*问题与任务*.
A: 根据模板编译原理一文，回答下列问题：
(i) vue.js 将模板编译成渲染函数分为哪三步？
(ii) 解析器分为哪两种？
(iii) html 解析器在哪种循环中不断进行截取？
B: 判断下列说法是否符合模板编译原理一文，答"是"或"否"，并引用原文中起决定作用的词句：
(i) html 解析器采用分段截取的方式。
(ii) html 解析器每次同时截取多种情况。
(iii) 模板经过三个步骤后，最终生成代码字符串。

*所给文本*.
◆ ◆ ◆ ◆ ◆

模板编译原理

前端阅读室

模板编译原理

vue.js 将模板编译成渲染函数的步骤分为三步，解析器、优化器、代码生成器。

形如 template 这样的模板

const template = `
  <body>
    <!-- <div></div> -->
    <div>
      1{{a}}
      <div>
        2
      </div>
    </div>
    <script>var b = 1;</script>
  </body>
`;

经过解析器、优化器、代码生成器，最终会生成代码字符串：

_c('body',{},[_e(" <div></div> "),_c('div',{},[_v("1"+_s(a)),_c('div',{},[_v("2")])]),_c('script',{},[_v("var b = 1;")])])

解析器

解析器分为 HTML 解析器、文本解析器。

html 解析器采用是分段截取的方式。在一个 while 循环中不断做截取开始标签、截取结束标签、截取注释、截取条件注释、截取 DOCTYPE、截取文本、截取纯文本元素的判断，每次截取一种情况，生成数据，再调用相应的钩子函数生成 VNode，直到整个模板截取完毕。

function parseHTML(html, options) {
  while (html) {
    if (!lastTag || !isPlainTextElement(lastTag)) {
      let textEnd = html.indexOf("<");
      if (textEnd === 0) {
        // 匹配注释
        if (comment.test(html)) {
          // options.comment()
          continue;
        }

        // 匹配条件注释
        if (conditionalComment.test(html)) {
          continue;
        }

        // 匹配doctype
        const doctypeMatch = html.match(doctype);
        if (doctypeMatch) {
          continue;
        }

        // 匹配结束标签
        const endTagMatch = html.match(endTag);
        if (endTagMatch) {
          // options.end();
          continue;
        }

        // 匹配开始标签
        const startTagMatch = html.match(startTagOpen);
        if (startTagMatch) {
          // options.start();
          continue;
        }
      }

      // 匹配文本
      let text, rest, next;
      if (textEnd >= 0) {
        //...
      }

      if (textEnd < 0) {
        //...

◆ ◆ ◆ ◆ ◆

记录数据
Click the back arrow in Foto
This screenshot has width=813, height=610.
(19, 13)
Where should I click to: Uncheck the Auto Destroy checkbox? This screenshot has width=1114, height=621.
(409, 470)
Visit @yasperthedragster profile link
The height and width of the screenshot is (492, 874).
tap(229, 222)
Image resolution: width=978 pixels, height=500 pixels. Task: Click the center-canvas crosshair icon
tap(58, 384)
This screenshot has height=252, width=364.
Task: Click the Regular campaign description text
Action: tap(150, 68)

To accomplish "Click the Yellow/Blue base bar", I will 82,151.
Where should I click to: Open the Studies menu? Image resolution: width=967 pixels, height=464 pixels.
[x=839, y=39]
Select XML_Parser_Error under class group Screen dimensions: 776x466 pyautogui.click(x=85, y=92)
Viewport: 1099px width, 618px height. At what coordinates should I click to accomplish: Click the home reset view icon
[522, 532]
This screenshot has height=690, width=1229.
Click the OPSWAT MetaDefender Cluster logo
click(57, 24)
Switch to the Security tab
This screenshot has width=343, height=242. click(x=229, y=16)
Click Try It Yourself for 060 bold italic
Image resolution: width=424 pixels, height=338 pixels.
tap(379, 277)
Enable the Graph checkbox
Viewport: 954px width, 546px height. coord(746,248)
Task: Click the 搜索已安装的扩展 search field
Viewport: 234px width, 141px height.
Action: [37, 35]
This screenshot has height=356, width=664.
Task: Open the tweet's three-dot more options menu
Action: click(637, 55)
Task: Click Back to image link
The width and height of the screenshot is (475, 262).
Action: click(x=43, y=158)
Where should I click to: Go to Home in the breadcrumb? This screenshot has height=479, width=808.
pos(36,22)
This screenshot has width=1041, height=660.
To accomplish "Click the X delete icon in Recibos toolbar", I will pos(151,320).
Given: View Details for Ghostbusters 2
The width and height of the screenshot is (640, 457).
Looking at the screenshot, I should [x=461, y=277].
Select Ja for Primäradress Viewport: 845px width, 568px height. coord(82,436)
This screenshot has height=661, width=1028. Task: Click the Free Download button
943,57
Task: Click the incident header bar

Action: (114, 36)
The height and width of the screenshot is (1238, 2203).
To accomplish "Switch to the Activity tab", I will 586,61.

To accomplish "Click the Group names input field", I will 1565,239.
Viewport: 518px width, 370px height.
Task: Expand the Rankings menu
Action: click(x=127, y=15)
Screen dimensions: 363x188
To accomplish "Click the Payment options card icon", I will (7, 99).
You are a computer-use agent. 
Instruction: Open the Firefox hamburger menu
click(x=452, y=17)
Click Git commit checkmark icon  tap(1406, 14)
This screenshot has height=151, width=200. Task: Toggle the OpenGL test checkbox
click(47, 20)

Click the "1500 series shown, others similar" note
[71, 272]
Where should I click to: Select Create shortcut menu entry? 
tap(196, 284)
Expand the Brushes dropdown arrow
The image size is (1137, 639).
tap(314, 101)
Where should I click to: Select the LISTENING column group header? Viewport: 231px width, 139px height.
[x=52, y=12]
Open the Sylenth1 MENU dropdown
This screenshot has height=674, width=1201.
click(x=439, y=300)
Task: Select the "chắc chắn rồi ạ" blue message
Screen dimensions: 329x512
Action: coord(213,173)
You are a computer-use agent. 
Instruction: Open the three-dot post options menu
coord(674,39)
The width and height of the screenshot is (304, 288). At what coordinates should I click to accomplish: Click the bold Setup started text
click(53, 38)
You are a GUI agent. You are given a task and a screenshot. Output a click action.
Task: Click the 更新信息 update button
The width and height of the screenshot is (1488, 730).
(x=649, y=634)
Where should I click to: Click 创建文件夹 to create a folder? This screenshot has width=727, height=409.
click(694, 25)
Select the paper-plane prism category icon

◆ ◆ ◆ ◆ ◆

*参考答案*.
A:
(i) 解析器、优化器、代码生成器。
(ii) HTML 解析器和文本解析器。
(iii) while 循环。

B:
(i) 是。"html 解析器采用是分段截取的方式"
(ii) 否。"每次截取一种情况"
(iii) 是。"经过解析器、优化器、代码生成器，最终会生成代码字符串"